As expected, the file contains the header and only the first two user records.

name,status
Alice,active
Bob,active

Verifying Exported Files

In this final step, you will practice using common Linux command-line tools to inspect and verify the files you have created. This is a crucial skill for confirming the integrity of your data exports.

First, list all the files in your project directory to see everything you have created. The -lh flags will show details in a human-readable format.

ls -lh ~/project/

You should see all the .json and .csv files from the previous steps.

total 20K
-rw-rw-r-- 1 labex labex 224 Aug 27 15:48  active_users.json
-rw-rw-r-- 1 labex labex  96 Aug 27 15:48  users.csv
-rw-rw-r-- 1 labex labex 344 Aug 27 15:36  users.json
-rw-rw-r-- 1 labex labex  36 Aug 27 15:48  users_limited.csv
-rw-rw-r-- 1 labex labex 410 Aug 27 15:48  users_pretty.json

Next, use the wc -l command to count the number of lines in your files. This is a quick way to check the number of exported documents.

wc -l ~/project/*.json ~/project/*.csv

For JSON files where each document is on one line, the line count equals the document count. For CSV files, the line count is the number of data rows plus one for the header.

  2 /home/labex/project/active_users.json
  3 /home/labex/project/users.json
27 /home/labex/project/users_pretty.json
  4 /home/labex/project/users.csv
  3 /home/labex/project/users_limited.csv
39 total

Finally, you can validate the syntax of JSON files. Note that mongoexport creates JSONL (JSON Lines) format by default, where each document is a separate JSON object on its own line. To validate this format, you can check each line individually:

while IFS= read -r line; do
  echo "$line" | python3 -m json.tool > /dev/null
done < ~/project/users.json && echo "All JSON lines are valid"

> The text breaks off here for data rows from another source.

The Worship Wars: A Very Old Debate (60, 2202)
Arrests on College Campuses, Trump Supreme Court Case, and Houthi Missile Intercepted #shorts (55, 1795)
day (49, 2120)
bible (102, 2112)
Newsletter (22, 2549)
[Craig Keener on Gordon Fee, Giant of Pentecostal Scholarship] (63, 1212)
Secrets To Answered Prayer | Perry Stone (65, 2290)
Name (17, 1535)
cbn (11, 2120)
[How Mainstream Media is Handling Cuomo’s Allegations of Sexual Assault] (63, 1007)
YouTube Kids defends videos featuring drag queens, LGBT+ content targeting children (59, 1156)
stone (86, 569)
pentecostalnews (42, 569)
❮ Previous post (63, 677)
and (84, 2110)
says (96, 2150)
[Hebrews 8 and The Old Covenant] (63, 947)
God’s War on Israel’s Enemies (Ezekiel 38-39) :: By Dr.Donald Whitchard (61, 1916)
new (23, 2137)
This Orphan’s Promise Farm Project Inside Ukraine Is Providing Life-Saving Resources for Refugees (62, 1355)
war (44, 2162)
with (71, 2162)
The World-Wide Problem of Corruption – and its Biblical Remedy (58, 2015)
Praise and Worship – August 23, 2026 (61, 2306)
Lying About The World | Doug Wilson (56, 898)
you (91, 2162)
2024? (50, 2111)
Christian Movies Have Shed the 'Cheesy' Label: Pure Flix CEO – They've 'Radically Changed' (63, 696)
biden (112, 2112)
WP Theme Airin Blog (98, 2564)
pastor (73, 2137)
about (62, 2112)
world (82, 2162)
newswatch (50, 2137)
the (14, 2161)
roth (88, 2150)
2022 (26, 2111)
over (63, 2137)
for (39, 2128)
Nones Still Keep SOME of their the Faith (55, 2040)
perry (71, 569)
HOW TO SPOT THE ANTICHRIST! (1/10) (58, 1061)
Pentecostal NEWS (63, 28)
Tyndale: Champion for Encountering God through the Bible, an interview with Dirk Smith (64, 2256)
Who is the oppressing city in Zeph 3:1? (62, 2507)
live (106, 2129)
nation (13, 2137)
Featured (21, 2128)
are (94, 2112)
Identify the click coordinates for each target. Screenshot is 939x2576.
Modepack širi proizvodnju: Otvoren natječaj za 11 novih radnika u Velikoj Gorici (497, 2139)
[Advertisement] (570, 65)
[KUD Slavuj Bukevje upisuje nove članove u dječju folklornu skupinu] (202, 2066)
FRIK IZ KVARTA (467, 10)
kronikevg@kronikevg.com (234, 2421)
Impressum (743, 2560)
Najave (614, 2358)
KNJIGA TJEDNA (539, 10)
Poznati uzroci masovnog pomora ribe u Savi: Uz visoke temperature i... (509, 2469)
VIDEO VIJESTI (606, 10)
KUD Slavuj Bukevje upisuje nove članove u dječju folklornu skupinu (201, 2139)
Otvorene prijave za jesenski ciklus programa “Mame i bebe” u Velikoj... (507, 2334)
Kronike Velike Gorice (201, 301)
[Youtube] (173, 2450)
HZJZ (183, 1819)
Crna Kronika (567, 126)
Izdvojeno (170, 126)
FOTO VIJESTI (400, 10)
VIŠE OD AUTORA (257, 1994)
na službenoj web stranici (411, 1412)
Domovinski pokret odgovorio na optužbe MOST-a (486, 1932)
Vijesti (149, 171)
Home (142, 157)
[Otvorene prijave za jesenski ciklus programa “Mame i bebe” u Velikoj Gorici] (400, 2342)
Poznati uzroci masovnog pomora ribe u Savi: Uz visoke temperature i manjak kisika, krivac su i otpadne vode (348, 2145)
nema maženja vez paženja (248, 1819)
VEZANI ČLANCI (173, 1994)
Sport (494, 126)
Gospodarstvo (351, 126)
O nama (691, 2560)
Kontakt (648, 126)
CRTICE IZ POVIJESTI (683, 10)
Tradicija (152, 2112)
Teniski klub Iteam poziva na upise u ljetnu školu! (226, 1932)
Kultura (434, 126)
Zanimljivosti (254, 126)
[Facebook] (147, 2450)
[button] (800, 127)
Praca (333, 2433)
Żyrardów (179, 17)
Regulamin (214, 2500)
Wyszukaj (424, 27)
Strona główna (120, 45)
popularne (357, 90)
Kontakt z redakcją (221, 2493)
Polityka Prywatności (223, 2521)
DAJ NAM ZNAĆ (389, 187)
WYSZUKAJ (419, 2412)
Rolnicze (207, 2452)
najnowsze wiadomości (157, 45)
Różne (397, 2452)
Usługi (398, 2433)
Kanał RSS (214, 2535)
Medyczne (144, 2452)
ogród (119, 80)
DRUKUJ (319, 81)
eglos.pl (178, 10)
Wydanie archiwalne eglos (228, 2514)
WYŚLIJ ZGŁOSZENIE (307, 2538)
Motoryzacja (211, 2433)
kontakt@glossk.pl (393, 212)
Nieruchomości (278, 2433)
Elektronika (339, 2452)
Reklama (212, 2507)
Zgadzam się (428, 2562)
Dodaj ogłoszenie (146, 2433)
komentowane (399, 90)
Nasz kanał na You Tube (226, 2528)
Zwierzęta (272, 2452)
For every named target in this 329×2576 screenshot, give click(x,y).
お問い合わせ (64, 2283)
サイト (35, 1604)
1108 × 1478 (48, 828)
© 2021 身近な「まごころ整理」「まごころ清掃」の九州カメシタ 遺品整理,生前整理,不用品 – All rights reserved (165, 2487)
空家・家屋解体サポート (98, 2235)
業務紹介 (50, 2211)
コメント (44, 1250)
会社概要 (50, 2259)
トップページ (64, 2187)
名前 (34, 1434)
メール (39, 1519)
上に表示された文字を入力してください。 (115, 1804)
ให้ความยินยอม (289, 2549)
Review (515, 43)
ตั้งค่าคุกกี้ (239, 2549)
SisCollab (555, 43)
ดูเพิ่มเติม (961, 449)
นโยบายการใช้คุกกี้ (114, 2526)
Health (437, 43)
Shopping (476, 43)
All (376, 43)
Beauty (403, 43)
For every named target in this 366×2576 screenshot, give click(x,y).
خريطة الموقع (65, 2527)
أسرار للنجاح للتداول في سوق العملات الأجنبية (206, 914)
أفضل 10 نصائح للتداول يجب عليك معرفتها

If the commands run without errors, your JSON files are valid. These verification techniques help ensure your data exports are complete and correct.

Summary

In this lab, you have learned the essential functions of the mongoexport utility. You started by creating a sample dataset and performing a basic export to a JSON file. You then exported the same data to a CSV file, learning how to specify fields for a tabular format with --fields. You also practiced using the --query option to filter data and export only a specific subset of documents. Finally, you explored formatting options like --pretty for human-readable JSON and --limit to control the number of exported records. Through these exercises, you have gained practical skills for extracting data from MongoDB for various purposes.